Clements : On sortait d’Aladdin et ça allait plutôt pas mal pour nous (rires). Mais on sentait bien que la période faste était terminée, l’atmosphère était différente. On avait commencé à explorer l’idée de La Planète au trésor qui était dans les tuyaux depuis un moment déjà, mais le projet faisait du sur-place. L’idée d’Hercule a été pitchée par l’animateur Joe Haidar et ça nous a intrigués. La mythologie était très éloignée de tout ce qu’on avait fait. Et Hercule, un demi-dieu, semblait être un personnage intéressant, entre deux mondes. C’était notre moyen de faire un film de super-héros : on était des fans absolus de comics. D’ailleurs je trouve que ça se ressent beaucoup dans le film.
Musker : C’est un mélange de super-héros, de film de sport et de screwball comedy, un genre qu’on adore. Ça nous semblait être quelque chose d’assez inédit dans le ton, une façon d’approcher la mythologie avec notre propre voix. Je crois que ce qui fait notre force, c’est de toujours vouloir aller vers l’inconnu.
La Planète au trésor, un nouvel univers (2002)

**Données brutes:**
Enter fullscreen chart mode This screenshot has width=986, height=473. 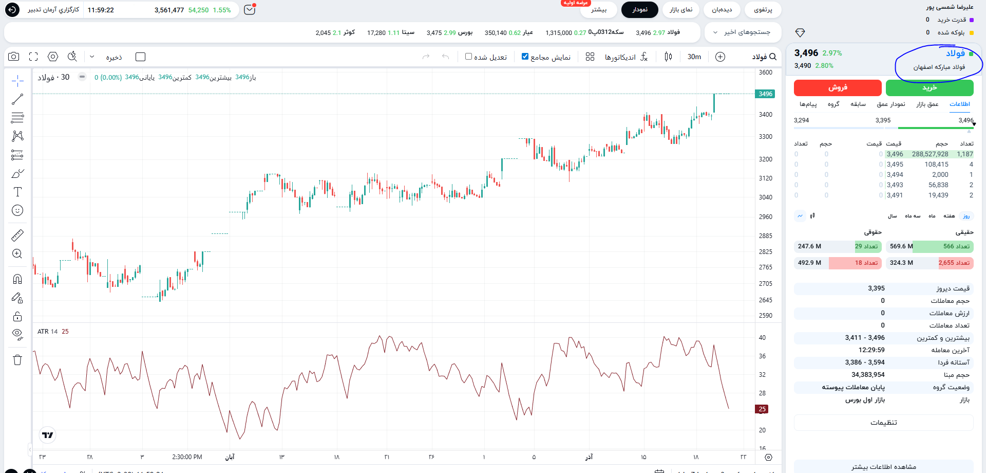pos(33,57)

---

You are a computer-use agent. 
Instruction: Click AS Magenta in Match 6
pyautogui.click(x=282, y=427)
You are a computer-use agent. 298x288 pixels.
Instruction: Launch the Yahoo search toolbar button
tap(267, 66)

**Tâche demandée:** Recopiez le passage du texte extrait qui commence aux mots « Musker : C’est » et s'arrête après « aller vers l’inconnu. ». Changez au passage « screwball comedy » en « comédie loufoque ».

**Résultat:**
Musker : C’est un mélange de super-héros, de film de sport et de comédie loufoque, un genre qu’on adore. Ça nous semblait être quelque chose d’assez inédit dans le ton, une façon d’approcher la mythologie avec notre propre voix. Je crois que ce qui fait notre force, c’est de toujours vouloir aller vers l’inconnu.